No — but you should migrate them voluntarily before then if you can. Google's February 2027 date is when automatic migration begins for any DSA campaigns you haven't already moved. If you let Google handle the auto-migration, you lose control over how your current DSA targets map to the new AI Max structure. Manual migration tools are available now in Google Ads, and using them gives you more control over the transition and preserves your historical performance data.
What is AI Max for Search, and how is it different from Performance Max?
AI Max for Search is a bundle of AI features added to your existing Search campaigns — it only runs on Search and Search Partner networks. Performance Max runs across all Google properties (Search, Display, YouTube, Maps, Gmail, Discover). AI Max gives you more control and transparency than Performance Max, including full search term visibility and manual keyword override. Think of AI Max as an upgraded Search campaign, not a replacement for all campaign types.
What happens if I do nothing and let the automatic migration happen?
If you don't manually migrate your DSA campaigns by February 2027, Google will automatically upgrade them to either Performance Max or AI-powered Search campaigns using AI Max settings. You lose control over how your existing targets, exclusions, and historical learnings transfer to the new structure. This is lower risk for small, low-spend accounts; higher risk for service businesses where a single campaign pause or learning phase costs real leads during a busy season.
Is AI Max actually better than DSA for service businesses?

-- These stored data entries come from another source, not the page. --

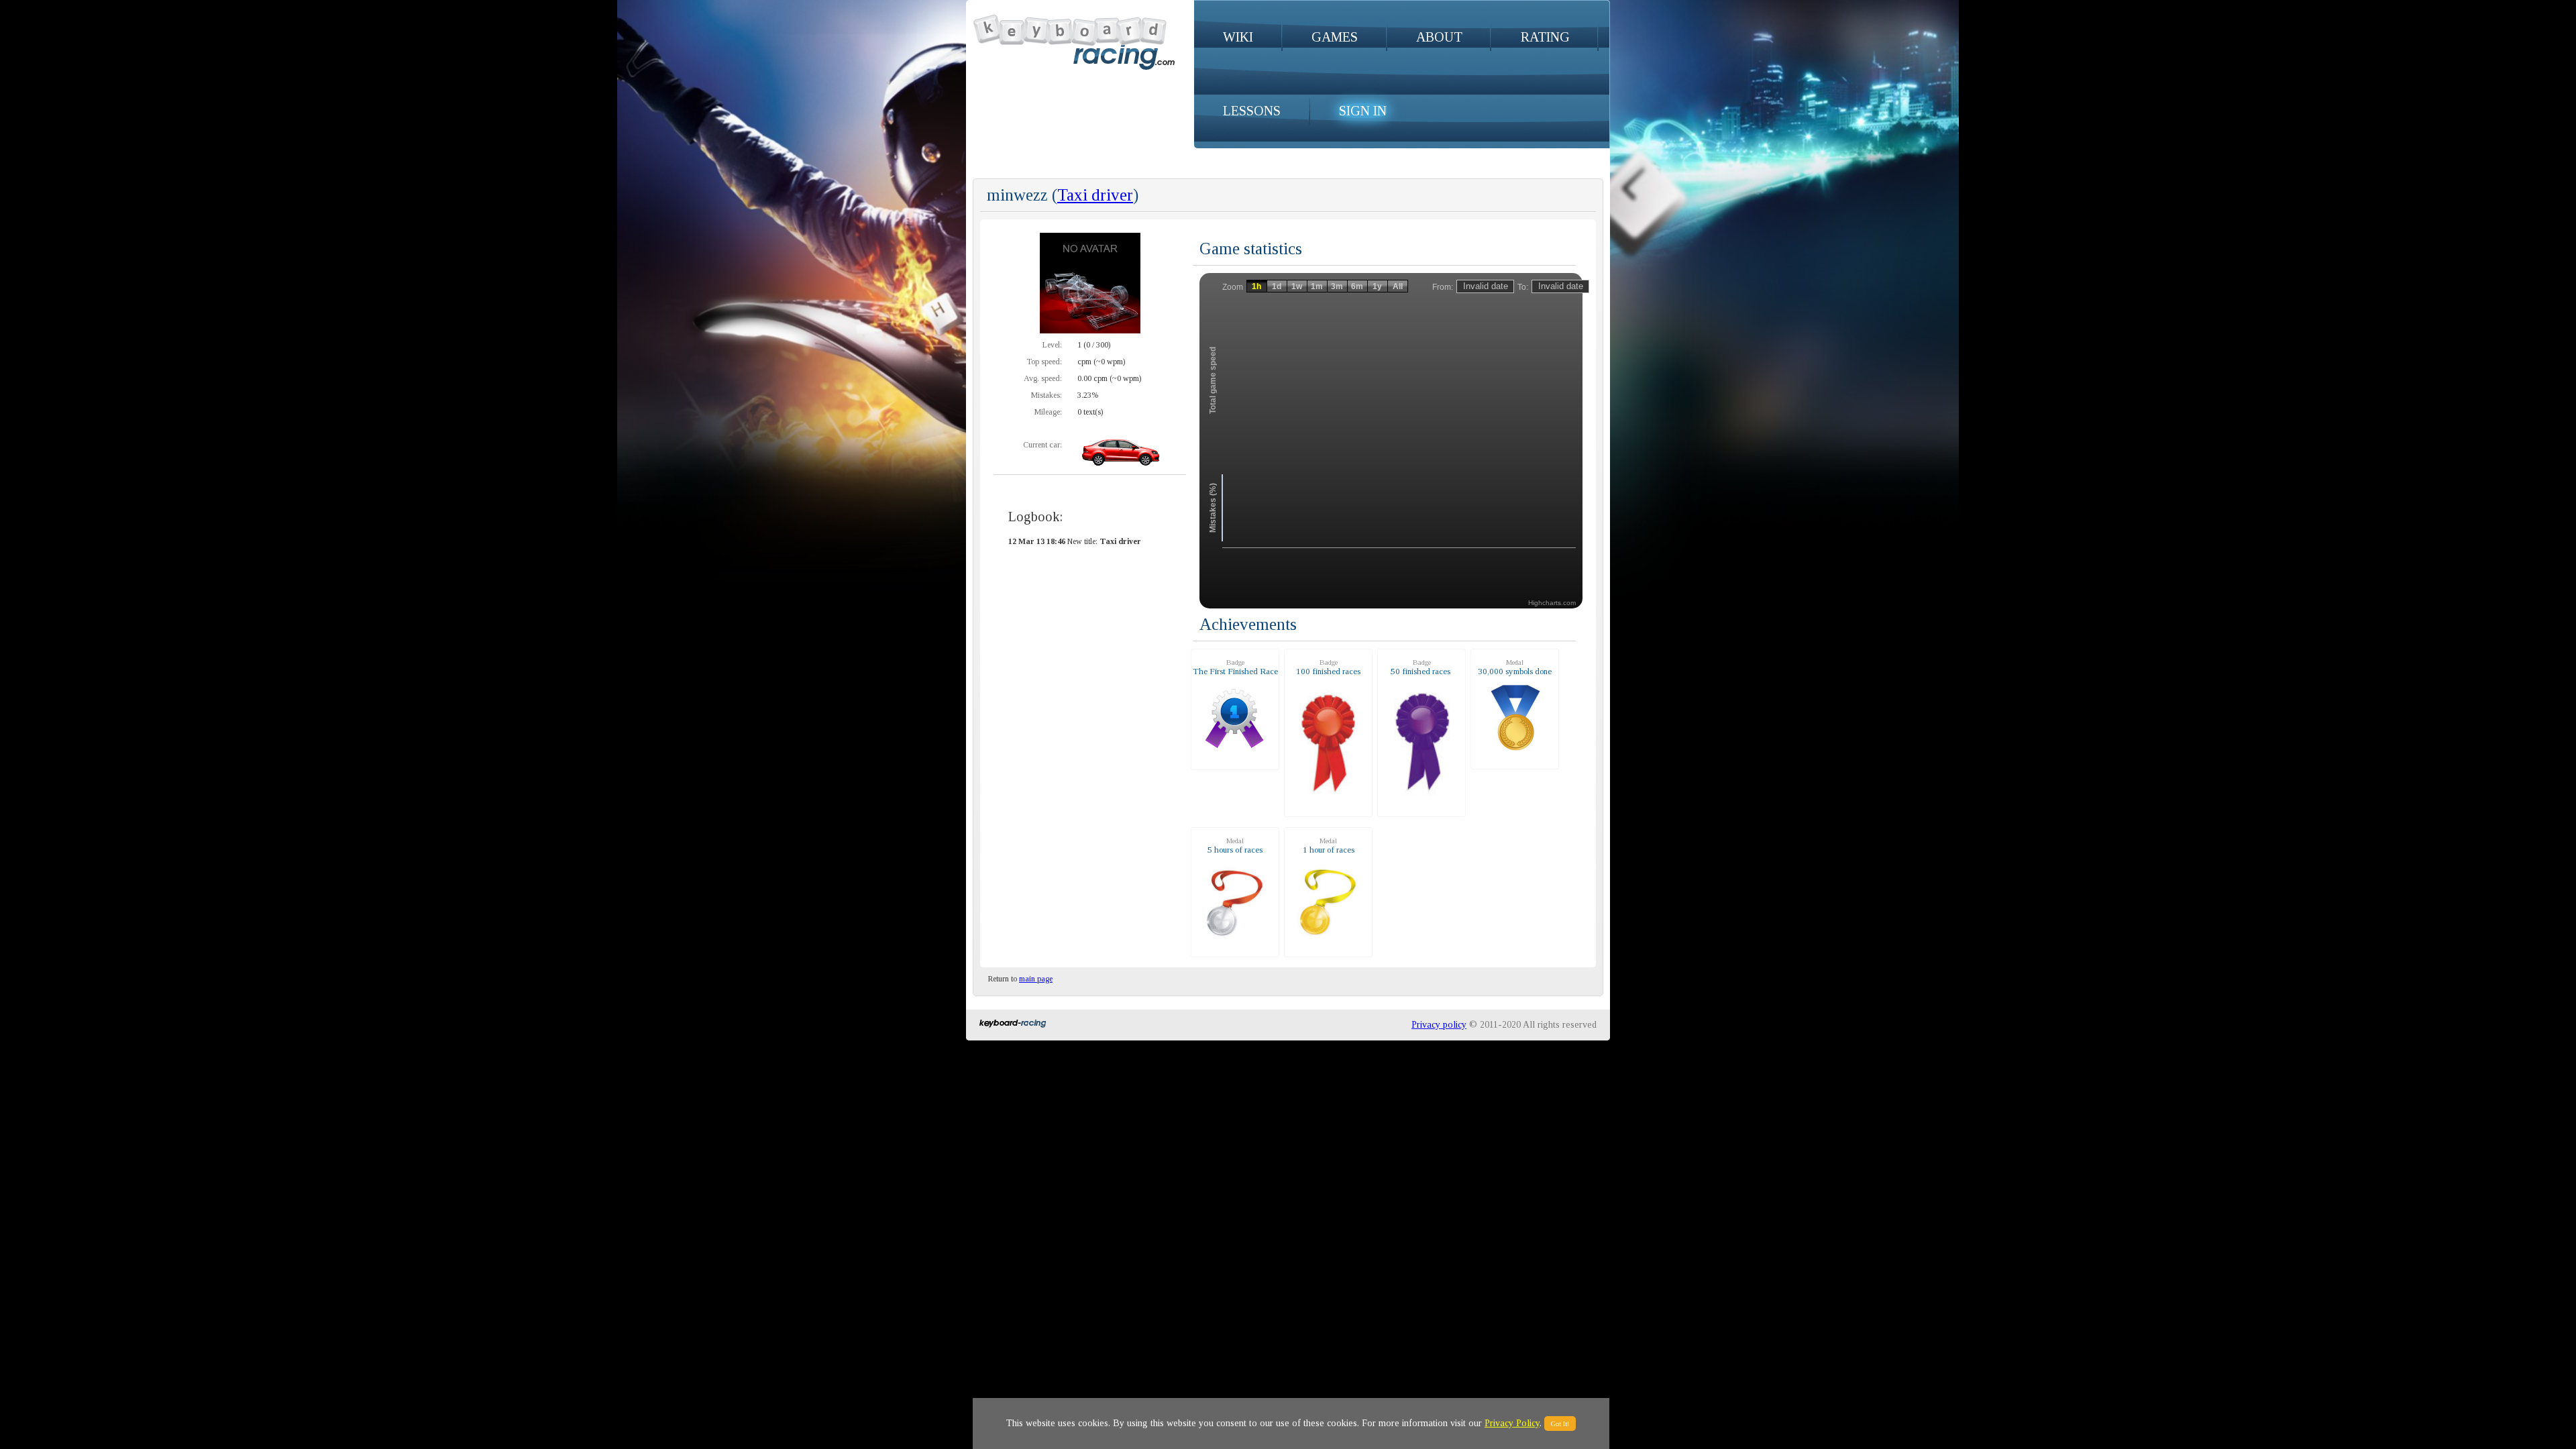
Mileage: (1048, 412)
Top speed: (1044, 361)
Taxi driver (1095, 195)
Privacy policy (1438, 1025)
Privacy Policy (1512, 1423)
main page (1036, 978)
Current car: (1042, 444)
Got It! (1560, 1423)
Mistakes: (1046, 395)
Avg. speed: (1043, 378)
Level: (1052, 345)
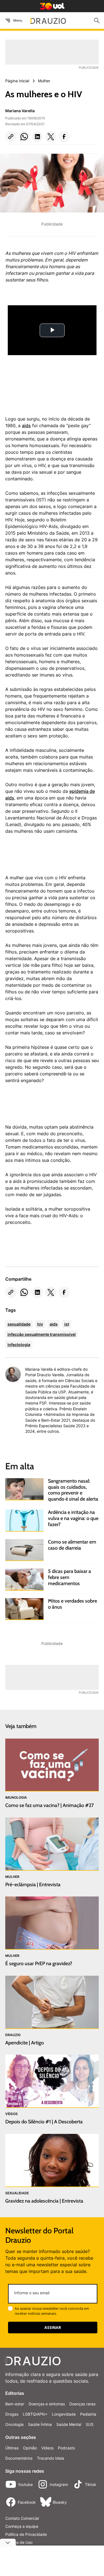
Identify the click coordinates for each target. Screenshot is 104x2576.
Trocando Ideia (50, 2458)
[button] (10, 136)
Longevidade (64, 2414)
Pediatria (88, 2414)
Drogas (11, 2414)
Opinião (30, 2448)
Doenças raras (82, 2403)
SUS (89, 2424)
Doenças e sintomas (47, 2403)
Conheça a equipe (21, 2526)
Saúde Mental (68, 2424)
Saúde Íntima (40, 2424)
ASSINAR (52, 2327)
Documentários (18, 2458)
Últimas (12, 2448)
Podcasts (66, 2448)
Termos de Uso (18, 2542)
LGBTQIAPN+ (35, 2414)
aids (26, 425)
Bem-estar (14, 2403)
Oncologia (14, 2424)
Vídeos (47, 2448)
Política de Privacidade (26, 2534)
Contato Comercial (22, 2518)
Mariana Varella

It depends on your account and your website quality. Google's internal data claims 7% more conversions at similar CPA when using the full AI Max feature suite. But independent analysis found that results vary significantly — some service business accounts see genuine improvement, particularly with geographic intent matching and call-focused campaigns. Others, especially those with thin websites or complex multi-service structures, see performance decline due to Final URL Expansion sending traffic to wrong pages. The only way to know for your account is to run a controlled test before migrating your full campaign footprint.
What is the biggest risk for service businesses specifically with AI Max?
Final URL Expansion. This feature allows Google to send clicks to any page on your site it deems relevant, rather than the specific landing page you built for a campaign. For service businesses with multiple service lines, multiple locations, or carefully built intake pages (law firms, med spas, dental practices), this can route expensive clicks to the wrong page and tank your conversion rate. Set URL exclusions for any pages you never want paid traffic landing on, and monitor which URLs are actually receiving clicks weekly once you enable AI Max.